Nukes were definitely the much bigger concern; I bring up the chemical weapons stock discovery directly in response to the question in the OP of why we didn't discover any (we did, we just kept it under wraps).

I do think "we found 5000 chemical warheads" is more than enough for the politician who declared Victory six weeks into an eight-year war to also announce there were a whole bunch of WMDs just like we said there would be - but agreed it's nowhere near what we were promised.

The thing is, I remember hearing about these chemical weapons already in 00s, as indicated by this NBC story, for example. I think the Bush admin even used them as evidence that they weren't completely incorrect but dropped this argument fairly quickly since it was at the time evident to everyone that this was the equivalent of the police claiming some guy was running a huge Walter White style meth lab operation in the neighborhood and then doing a big raid and finding no trace of a meth lab but some evidence turning up the guy had grown a couple of weed plants in the closet when that was illegal and may have even traded it for beer with a friend a couple of times and saying this proves they were kinda right.

◆ Supplied material:

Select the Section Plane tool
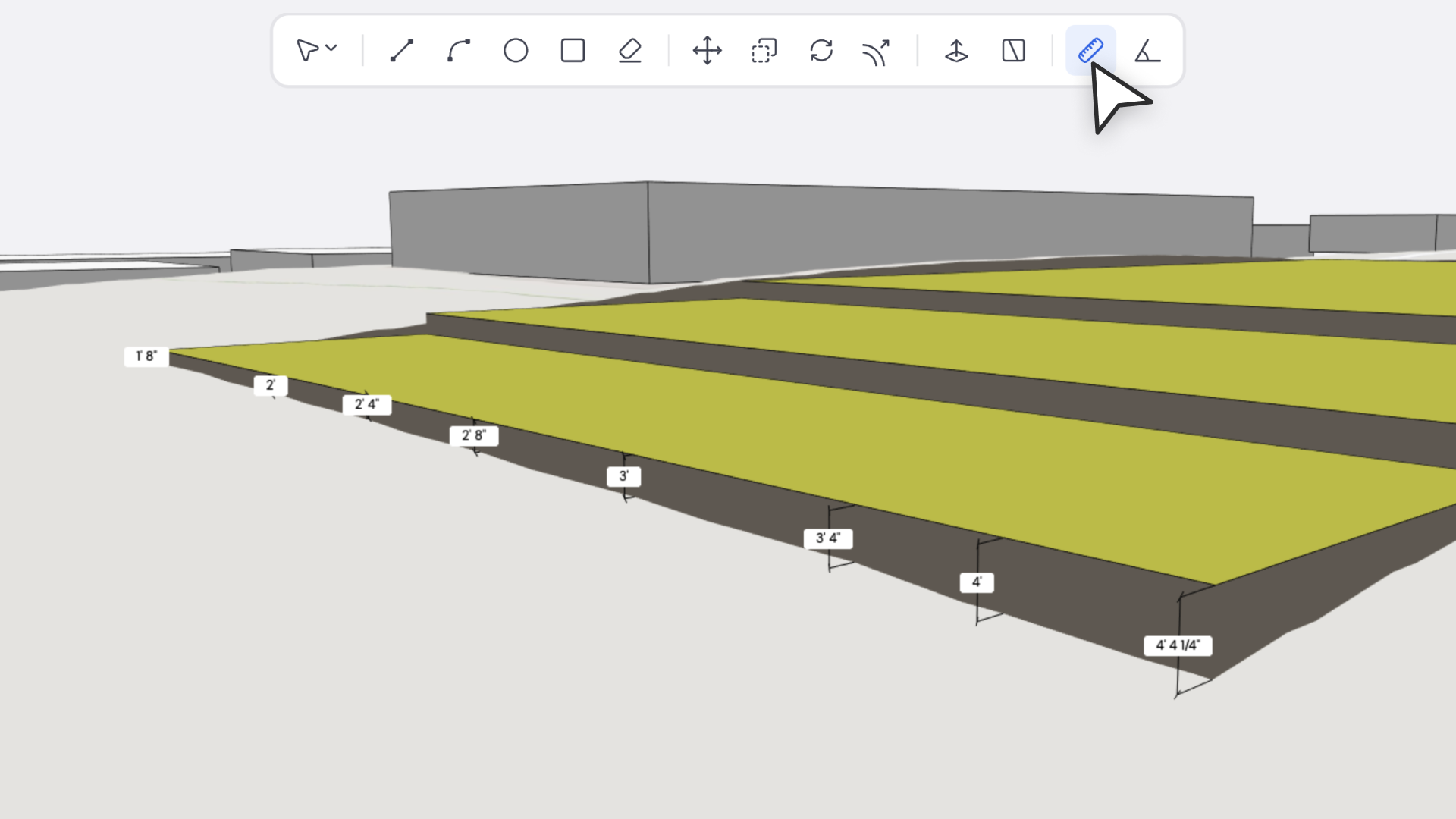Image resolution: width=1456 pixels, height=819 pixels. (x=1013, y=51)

...

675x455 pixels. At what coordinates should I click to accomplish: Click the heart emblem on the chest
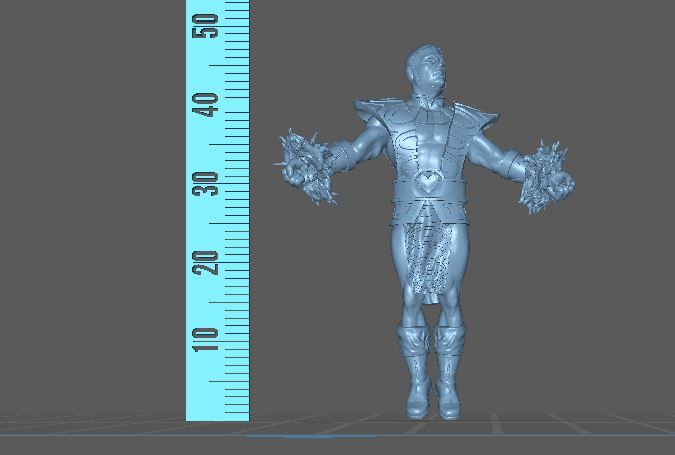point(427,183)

◆ Written task 1:
Answer these questions using the weapons discussion, one line each:
(a) How many chemical warheads does the text say were found?
(b) Which news organization's story is cited?
(c) How far into the eight-year war did the politician declare Victory?
◆ Written task 2: List every term the weapons discussion uses for a category of weapons.
◆ Written task 3: Write a continuation of the weapons discussion from its final sentence.

◆ Task response 1:
(a) 5000
(b) NBC
(c) Six weeks

◆ Task response 2:
Nukes
chemical weapons
chemical warheads
WMDs

◆ Task response 3:
This. Several times this. WMD was a fake ass category invented as a piece of misinformation.

I honestly don't remember the Admin mentioning it at the time at all (and every American I bring this up to is surprised) but I could well be wrong, and also agree the reason it wasn't hammered on is because it was embarassing compared to what Americans were promised.

Yeah, as somebody who was arguing w/ pro-Iraq War conservatives at the time, they brought stuff like the above, but then backed off, when multiple people said basically, "so, we spent billions and sent thousands of American's to die for Saddam's leftovers he didn't get to using against Iran? You guys were talking about mushroom clouds over New York."